In the listing below, repeat exactly every line from the first through the line containing "You are a computer-use agent. Screen", with nothing else.

*** Begin section ***

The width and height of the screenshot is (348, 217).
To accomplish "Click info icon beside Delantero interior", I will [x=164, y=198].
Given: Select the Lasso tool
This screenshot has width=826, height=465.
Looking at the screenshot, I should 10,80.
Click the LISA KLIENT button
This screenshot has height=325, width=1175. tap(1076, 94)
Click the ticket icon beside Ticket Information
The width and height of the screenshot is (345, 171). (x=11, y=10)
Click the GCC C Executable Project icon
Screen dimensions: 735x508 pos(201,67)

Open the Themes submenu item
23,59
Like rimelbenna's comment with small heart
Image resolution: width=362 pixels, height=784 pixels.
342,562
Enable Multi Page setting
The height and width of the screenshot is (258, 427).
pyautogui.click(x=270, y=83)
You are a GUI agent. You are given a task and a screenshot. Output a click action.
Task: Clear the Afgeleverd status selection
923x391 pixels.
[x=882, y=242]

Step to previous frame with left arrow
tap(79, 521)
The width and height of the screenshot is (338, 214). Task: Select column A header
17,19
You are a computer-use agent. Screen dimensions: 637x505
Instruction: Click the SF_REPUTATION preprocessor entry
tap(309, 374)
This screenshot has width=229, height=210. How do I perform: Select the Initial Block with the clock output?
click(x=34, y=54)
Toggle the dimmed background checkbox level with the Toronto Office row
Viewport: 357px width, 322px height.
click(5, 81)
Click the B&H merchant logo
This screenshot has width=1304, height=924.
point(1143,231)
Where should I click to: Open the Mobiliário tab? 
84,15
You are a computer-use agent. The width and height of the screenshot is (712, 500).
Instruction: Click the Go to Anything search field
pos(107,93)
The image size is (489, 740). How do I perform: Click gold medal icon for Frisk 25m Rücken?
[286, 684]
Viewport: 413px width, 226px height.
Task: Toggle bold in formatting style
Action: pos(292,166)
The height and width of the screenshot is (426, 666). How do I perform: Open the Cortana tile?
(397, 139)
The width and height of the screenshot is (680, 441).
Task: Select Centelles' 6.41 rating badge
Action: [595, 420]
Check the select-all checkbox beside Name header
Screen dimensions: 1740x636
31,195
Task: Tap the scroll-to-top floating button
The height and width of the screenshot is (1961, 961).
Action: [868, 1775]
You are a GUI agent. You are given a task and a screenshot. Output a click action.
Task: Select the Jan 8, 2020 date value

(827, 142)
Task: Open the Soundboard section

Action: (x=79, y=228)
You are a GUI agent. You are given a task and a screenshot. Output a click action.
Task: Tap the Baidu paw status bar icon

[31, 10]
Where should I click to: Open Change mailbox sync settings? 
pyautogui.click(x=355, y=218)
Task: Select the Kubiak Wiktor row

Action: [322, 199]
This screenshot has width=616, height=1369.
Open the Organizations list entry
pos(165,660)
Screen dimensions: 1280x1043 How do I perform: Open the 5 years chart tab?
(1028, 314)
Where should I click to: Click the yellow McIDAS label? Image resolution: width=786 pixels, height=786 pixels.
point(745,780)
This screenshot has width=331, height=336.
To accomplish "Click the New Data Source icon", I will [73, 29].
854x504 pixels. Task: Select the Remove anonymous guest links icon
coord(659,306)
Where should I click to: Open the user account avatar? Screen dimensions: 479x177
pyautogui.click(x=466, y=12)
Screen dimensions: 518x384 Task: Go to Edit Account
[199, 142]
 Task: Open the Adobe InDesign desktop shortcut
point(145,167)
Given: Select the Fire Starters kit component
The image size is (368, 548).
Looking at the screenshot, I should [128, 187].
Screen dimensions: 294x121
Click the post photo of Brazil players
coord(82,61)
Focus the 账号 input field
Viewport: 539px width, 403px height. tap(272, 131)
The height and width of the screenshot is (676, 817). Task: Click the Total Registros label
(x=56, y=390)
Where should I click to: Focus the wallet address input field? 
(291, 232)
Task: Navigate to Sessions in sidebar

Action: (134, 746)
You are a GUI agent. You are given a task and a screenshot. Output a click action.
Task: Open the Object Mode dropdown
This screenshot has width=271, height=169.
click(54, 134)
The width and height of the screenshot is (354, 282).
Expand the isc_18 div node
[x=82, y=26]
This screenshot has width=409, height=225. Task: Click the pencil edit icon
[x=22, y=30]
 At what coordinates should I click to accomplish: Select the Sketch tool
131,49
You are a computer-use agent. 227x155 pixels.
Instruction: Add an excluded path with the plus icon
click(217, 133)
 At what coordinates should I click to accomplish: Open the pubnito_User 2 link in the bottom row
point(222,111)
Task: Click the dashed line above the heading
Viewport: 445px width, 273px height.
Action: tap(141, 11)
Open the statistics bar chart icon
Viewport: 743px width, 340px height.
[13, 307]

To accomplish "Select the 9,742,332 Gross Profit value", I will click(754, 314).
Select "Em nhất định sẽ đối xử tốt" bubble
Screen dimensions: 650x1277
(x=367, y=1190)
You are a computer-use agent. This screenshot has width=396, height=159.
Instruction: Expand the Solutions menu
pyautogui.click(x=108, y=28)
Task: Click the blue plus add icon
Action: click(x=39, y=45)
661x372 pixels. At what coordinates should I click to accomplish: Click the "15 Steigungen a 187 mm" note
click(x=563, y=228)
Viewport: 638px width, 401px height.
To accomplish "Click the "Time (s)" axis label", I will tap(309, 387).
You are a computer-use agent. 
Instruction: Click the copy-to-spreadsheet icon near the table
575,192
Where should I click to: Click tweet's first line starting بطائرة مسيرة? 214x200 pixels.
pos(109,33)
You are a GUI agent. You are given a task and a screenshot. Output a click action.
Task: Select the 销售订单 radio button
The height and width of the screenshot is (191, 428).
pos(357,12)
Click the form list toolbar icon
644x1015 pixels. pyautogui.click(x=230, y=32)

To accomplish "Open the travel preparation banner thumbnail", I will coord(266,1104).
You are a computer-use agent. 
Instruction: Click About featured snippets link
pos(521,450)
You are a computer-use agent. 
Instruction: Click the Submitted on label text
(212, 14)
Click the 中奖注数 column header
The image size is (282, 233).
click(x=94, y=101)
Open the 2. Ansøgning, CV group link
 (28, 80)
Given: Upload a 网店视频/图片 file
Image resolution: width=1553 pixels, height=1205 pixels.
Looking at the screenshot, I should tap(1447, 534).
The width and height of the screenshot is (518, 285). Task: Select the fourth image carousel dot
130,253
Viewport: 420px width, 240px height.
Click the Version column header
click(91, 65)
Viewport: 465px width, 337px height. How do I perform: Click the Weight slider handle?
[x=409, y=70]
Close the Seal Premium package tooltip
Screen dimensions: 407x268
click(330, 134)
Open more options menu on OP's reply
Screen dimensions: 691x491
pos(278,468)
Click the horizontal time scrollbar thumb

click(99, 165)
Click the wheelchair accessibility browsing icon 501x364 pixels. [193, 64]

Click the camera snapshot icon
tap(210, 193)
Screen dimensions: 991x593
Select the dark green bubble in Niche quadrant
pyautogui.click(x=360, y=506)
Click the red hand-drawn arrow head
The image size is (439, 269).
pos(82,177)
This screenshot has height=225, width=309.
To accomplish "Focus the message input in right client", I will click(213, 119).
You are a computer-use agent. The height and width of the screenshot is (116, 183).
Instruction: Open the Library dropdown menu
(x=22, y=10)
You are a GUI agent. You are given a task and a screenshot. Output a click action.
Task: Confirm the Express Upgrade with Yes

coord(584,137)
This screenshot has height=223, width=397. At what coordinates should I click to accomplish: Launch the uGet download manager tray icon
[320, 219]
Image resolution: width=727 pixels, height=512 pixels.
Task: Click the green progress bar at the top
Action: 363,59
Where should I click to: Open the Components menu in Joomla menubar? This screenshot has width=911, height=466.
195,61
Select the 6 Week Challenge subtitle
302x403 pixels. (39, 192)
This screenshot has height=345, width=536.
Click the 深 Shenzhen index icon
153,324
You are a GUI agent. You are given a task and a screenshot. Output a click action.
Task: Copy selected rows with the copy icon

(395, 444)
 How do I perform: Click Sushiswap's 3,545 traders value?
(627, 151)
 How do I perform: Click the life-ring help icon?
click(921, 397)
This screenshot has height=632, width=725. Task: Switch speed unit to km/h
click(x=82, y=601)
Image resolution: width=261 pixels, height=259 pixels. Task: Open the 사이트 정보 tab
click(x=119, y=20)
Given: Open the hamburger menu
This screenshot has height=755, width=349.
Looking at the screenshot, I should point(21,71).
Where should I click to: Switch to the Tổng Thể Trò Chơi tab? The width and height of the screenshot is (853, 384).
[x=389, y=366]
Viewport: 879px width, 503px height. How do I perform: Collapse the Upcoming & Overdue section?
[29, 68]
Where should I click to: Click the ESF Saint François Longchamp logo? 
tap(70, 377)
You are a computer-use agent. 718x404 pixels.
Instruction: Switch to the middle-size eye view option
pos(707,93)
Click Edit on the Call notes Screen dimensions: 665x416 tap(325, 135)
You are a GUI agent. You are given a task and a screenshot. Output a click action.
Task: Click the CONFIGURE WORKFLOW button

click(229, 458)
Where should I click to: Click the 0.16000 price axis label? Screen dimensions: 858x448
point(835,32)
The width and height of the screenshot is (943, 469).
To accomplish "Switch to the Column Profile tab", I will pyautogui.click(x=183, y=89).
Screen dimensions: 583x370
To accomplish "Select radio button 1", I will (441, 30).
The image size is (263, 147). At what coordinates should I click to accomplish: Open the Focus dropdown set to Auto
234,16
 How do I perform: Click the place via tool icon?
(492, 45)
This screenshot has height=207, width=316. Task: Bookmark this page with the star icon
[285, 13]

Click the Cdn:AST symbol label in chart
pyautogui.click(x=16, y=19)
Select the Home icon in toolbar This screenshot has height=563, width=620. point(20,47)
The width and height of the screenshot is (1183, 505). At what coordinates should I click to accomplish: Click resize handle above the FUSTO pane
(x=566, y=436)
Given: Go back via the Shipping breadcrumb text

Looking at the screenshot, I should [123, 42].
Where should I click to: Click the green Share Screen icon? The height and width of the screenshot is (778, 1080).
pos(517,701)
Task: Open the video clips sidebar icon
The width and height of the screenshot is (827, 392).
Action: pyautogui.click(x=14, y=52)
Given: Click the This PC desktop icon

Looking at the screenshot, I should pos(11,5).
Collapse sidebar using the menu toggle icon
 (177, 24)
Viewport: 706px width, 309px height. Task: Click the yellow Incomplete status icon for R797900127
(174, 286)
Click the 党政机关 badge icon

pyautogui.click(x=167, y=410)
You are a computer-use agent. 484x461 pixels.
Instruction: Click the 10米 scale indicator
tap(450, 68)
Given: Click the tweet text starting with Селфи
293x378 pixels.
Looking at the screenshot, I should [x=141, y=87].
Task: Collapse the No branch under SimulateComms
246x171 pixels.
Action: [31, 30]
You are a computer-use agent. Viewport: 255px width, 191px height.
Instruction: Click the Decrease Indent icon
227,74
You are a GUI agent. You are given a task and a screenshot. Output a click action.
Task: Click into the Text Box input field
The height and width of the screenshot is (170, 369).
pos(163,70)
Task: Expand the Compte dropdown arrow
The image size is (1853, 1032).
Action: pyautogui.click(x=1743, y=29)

*** End section ***

## Problem solution
The width and height of the screenshot is (348, 217).
To accomplish "Click info icon beside Delantero interior", I will [x=164, y=198].
Given: Select the Lasso tool
This screenshot has width=826, height=465.
Looking at the screenshot, I should 10,80.
Click the LISA KLIENT button
This screenshot has height=325, width=1175. tap(1076, 94)
Click the ticket icon beside Ticket Information
The width and height of the screenshot is (345, 171). (x=11, y=10)
Click the GCC C Executable Project icon
Screen dimensions: 735x508 pos(201,67)

Open the Themes submenu item
23,59
Like rimelbenna's comment with small heart
Image resolution: width=362 pixels, height=784 pixels.
342,562
Enable Multi Page setting
The height and width of the screenshot is (258, 427).
pyautogui.click(x=270, y=83)
You are a GUI agent. You are given a task and a screenshot. Output a click action.
Task: Clear the Afgeleverd status selection
923x391 pixels.
[x=882, y=242]

Step to previous frame with left arrow
tap(79, 521)
The width and height of the screenshot is (338, 214). Task: Select column A header
17,19
You are a computer-use agent. Screen dimensions: 637x505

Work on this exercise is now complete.